Mothers next month will have access to a new drug that prevents excessive bleeding after childbirth.
The government has procured 360,000 doses of heat stable carbetocin, a new formulation vital in reducing maternal mortality.
The consignment of heat stable carbetocin, which does not require refrigeration, is expected to arrive in March.
The medicine remains effective for at least three years stored at 30 degrees Celsius and 75 per cent relative humidity.
Heat stable carbetocin will be used along with oxytocin, which is the first-choice drug for preventing excessive bleeding after childbirth.
Dr Edward Serem, however, said, oxytocin must be stored and transported at between two and eight degrees Celsius.
Serem is the Head of the Maternal and Reproductive Health Division at the Ministry of Health.
“Not many regions in Kenya can sustain these levels of refrigeration, and that means when the women get the medicine for preventing the bleeding, it has completely lost its potency because of exposure to higher temperatures,” Serem said.
The ministry is including the medicine as an option following Kenya’s participation in the world’s largest clinical trial called Carbetocin Hemorrhage Prevention, commonly known as the CHAMPION Trial.
The study tested the effectiveness of the medicine alongside oxytocin on 30,000 women who gave birth vaginally in Kenya, Argentina, Egypt, India, Nigeria, Singapore, South Africa, Thailand, Uganda and the United Kingdom.
The results published in the “New England Journal of Medicine” showed it to be safe and as just as effective as oxytocin, which Kenya has used for years.
The Ministry of Health has also tested the medicine in 11 counties.
Heat stable carbetocin was available in the country but only in the private sector, where the prices were prohibitive for most public health facilities.
“In a few weeks, counties can now order the medicine from the Kenya Medical Supplies Authority at a fair price of Sh92 shillings per dose, a drop in price from Sh1,444 per dose,” acting director of commercial services at Kemsa Jackline Mainye said.
Postpartum hemorrhage in which women bleed uncontrollably after childbirth, is the deadliest of all complications during childbirth.
A 2017 investigation into all the deaths of mothers by the ministry showed that PPH is responsible for two in every five women’s deaths in Kenya during and after childbirth in Kenya.
Failure of the uterus to contract adequately after childbirth is the most common cause of postpartum hemorrhage.
“Administration of medicines within one minute of childbirth is one of the most critical steps in preventing excessive bleeding after childbirth. Use of quality-assured medicines is the game changer,” Michael Mwiti said.

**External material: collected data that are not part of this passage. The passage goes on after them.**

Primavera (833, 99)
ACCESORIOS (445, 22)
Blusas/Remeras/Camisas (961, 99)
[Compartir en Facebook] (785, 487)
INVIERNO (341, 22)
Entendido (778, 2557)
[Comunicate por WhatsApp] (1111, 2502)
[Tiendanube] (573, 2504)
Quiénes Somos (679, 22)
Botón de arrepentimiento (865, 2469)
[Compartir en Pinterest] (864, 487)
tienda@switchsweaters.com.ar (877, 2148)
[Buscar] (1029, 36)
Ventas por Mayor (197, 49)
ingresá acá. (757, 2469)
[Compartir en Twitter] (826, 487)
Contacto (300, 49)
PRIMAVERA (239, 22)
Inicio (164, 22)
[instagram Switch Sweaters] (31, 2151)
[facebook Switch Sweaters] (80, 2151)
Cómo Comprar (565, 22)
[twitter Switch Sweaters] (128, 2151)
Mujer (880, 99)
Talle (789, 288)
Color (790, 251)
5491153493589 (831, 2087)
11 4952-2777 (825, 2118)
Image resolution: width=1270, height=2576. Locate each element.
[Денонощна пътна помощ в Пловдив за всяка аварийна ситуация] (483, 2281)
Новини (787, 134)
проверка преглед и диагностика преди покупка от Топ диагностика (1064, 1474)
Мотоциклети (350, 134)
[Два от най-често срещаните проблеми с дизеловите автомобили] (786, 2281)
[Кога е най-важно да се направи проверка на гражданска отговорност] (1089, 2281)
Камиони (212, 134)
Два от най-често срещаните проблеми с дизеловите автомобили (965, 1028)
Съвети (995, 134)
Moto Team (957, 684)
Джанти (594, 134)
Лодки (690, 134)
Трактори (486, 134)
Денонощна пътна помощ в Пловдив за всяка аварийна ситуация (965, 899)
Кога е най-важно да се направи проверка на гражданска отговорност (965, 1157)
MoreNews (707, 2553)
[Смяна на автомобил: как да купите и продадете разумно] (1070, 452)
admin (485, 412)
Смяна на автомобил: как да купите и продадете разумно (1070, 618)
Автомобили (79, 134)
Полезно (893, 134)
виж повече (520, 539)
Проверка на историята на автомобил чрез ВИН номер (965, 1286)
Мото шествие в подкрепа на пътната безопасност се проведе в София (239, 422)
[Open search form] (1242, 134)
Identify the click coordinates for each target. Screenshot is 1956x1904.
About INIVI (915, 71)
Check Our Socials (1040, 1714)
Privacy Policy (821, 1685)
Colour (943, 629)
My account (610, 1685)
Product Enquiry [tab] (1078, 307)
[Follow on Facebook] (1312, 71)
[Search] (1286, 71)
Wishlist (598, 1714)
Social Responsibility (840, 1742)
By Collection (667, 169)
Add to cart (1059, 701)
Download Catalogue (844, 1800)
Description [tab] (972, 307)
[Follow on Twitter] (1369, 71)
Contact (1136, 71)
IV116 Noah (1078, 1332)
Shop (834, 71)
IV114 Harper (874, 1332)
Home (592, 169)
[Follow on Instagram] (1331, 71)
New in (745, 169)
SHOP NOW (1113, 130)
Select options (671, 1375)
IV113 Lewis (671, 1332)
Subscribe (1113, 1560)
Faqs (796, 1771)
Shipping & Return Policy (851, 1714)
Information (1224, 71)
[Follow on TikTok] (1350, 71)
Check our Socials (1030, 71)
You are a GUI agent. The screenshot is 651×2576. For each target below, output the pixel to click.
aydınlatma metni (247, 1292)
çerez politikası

Mwiti is a midwife and maternal health specialist from the affiliated Johns Hopkins Programme for education in Gynecology and Obstetrics (Jhpiego).
Dr Daisy Ruto, an obstetrician-gynecologist from Jhpiego said severe bleeding is one of the killers in women.
“Bleeding excessively after birth can kill a healthy woman within hours if she is unattended and provided quality access to uterotonics such as oxytocin, heat stable carbetocin and others, immediately after childbirth. They effectively reduce the risk of bleeding,” Ruto said.
When the woman does not die, complications may force doctors to perform emergency hysterectomies (removal of the uterus), especially when hospitals have too little stored blood store provide transfusions.
Maternal mortality remains high in Kenya, placing it in the “very high” category of the World Health Organization.
While lack of medication is one cause of excessive bleeding that remains stubbornly high, a ministry report in 2017 indicated that 91 per cent of women who died received suboptimal care. Different management would have resulted in a positive outcome.
The report further highlighted that suboptimal care was due to inconsistent treatment practices that do not adhere to standard guidelines, the lack of equipment, a poor referral system and understaffed hospitals.
In response to the arrival of the medicine, the government solicited support from multiple development partners and donors to train healthcare workers on the appropriate use of the treatment.
The project Smile for Mothers trained more than 1,400 healthcare workers in 40 public health facilities in 10 counties with stubbornly high levels of post-partum hemorrhage.
The 10 include Kilifi, Garissa, Kitui, Tharaka Nithi, Kiambu, Nairobi, Nakuru, Kakamega, Kisumu and Migori.
The integration of medicine in a health system was tested in Makueni county.
WHO reports that a woman dies during pregnancy or childbirth every two minutes, a number that resulted in 287,000 maternal deaths worldwide in 2020; 70,000 of these were from post-partum hemorrhage.
The death of the mother increases the risk that their babies also die within one month.